Found these articles this week on the poet laureate situation in England:
* "Call for female poet laureate," by Gary Bills-Geddes from Ledbury Reporter
* "Pressure on Burnham over female poet," from The First Post
* "Queen is asked to appoint first female Poet Laureate after 22 men in 340 years," by Arifa Akbar from The Independent
Long story short: England has had 22 men poet laureates over a 340-year span without a single female. From John Dryden's appointment in 1668 to Andrew Motion's farewell this October, not one single woman poet has held the title of poet laureate. Understandably, this issue is causing a bit of an uproar across the Atlantic.
I mean, it took me less than one year to appoint my first female poet laureate on Poetic Asides: Sara Diane Doyle. That's right! It took me less than 12 months to do something England still hasn't been able to do in 340 years. One more reason why Poetic Asides rocks!
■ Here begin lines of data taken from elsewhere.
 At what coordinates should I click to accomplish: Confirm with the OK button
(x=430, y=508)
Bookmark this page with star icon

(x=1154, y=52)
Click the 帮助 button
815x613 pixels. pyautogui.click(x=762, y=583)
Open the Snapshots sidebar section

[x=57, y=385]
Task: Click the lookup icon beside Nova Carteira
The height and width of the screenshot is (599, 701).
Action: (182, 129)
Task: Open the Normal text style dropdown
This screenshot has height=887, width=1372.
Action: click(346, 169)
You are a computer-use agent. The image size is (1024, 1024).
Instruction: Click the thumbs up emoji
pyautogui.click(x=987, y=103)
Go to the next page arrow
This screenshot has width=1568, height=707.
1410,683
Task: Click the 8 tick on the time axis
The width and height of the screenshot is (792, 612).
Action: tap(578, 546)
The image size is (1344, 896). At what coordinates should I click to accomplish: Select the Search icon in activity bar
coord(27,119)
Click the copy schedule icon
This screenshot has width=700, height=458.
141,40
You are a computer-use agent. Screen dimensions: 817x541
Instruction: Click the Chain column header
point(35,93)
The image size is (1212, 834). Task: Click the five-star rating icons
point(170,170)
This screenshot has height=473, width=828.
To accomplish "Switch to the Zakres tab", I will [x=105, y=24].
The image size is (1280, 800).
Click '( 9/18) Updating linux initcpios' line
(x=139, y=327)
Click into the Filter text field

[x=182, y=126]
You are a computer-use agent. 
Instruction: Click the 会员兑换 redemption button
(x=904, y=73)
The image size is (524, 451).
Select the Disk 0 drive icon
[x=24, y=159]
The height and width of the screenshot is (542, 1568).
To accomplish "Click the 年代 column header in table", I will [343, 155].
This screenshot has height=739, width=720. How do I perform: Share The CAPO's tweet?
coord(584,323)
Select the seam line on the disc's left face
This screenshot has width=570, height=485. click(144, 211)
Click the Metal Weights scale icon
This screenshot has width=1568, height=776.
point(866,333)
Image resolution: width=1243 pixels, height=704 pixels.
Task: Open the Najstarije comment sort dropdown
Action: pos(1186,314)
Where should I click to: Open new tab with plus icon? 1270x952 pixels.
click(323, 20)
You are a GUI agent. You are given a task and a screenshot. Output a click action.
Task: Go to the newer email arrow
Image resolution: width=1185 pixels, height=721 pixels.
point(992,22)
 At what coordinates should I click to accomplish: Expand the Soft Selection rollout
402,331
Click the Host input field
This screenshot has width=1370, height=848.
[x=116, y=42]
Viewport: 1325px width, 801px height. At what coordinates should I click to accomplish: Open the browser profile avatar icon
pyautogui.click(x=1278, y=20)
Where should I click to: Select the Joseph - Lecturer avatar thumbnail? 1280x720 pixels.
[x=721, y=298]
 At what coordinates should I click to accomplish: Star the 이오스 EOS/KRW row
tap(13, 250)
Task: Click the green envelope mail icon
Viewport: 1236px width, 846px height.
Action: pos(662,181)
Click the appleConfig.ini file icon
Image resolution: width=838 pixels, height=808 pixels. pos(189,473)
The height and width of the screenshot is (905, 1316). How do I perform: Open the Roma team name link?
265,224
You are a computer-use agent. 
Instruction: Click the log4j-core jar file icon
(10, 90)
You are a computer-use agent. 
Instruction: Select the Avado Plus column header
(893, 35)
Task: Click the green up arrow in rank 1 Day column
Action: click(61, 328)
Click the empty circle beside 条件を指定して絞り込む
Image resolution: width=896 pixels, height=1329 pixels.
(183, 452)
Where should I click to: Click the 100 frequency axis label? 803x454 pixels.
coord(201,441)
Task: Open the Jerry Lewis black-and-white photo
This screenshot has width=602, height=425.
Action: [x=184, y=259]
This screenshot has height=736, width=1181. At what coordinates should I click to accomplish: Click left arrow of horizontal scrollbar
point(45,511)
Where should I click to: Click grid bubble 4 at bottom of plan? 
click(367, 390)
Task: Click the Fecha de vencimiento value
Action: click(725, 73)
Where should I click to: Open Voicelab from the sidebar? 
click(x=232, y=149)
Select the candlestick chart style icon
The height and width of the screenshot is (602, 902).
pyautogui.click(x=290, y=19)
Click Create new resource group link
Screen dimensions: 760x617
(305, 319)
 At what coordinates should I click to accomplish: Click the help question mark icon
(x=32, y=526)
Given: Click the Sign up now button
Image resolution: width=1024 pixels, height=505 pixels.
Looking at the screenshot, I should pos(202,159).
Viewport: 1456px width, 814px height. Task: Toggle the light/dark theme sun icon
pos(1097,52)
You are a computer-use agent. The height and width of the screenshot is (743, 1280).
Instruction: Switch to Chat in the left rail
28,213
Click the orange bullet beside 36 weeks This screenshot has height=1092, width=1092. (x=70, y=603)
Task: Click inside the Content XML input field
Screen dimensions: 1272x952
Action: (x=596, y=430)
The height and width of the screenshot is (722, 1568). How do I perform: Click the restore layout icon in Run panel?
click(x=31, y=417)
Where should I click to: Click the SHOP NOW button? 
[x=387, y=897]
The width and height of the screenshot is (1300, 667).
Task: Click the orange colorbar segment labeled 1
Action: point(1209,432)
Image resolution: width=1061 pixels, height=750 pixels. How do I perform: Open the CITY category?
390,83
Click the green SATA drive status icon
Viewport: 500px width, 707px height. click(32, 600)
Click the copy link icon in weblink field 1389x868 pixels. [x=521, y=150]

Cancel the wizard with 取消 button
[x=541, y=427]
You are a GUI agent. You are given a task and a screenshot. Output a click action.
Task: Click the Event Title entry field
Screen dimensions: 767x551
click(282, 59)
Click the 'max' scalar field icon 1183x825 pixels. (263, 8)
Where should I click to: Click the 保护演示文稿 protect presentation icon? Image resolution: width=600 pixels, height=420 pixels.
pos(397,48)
How many more 10-year tenures will be served in England before a female poet laureate is picked? My guess is that the noise on this issue will get so loud that Motion's successor will be a female. That said, if I were putting odds on whether the next laureate will be male or female, I'd only make it 51-49 in favor of female. After all, the men of England have a 340-year winning streak going strong.
(Wow! I still can't believe it's been 340 years without a female poet laureate. Can you? It's completely mind blowing.)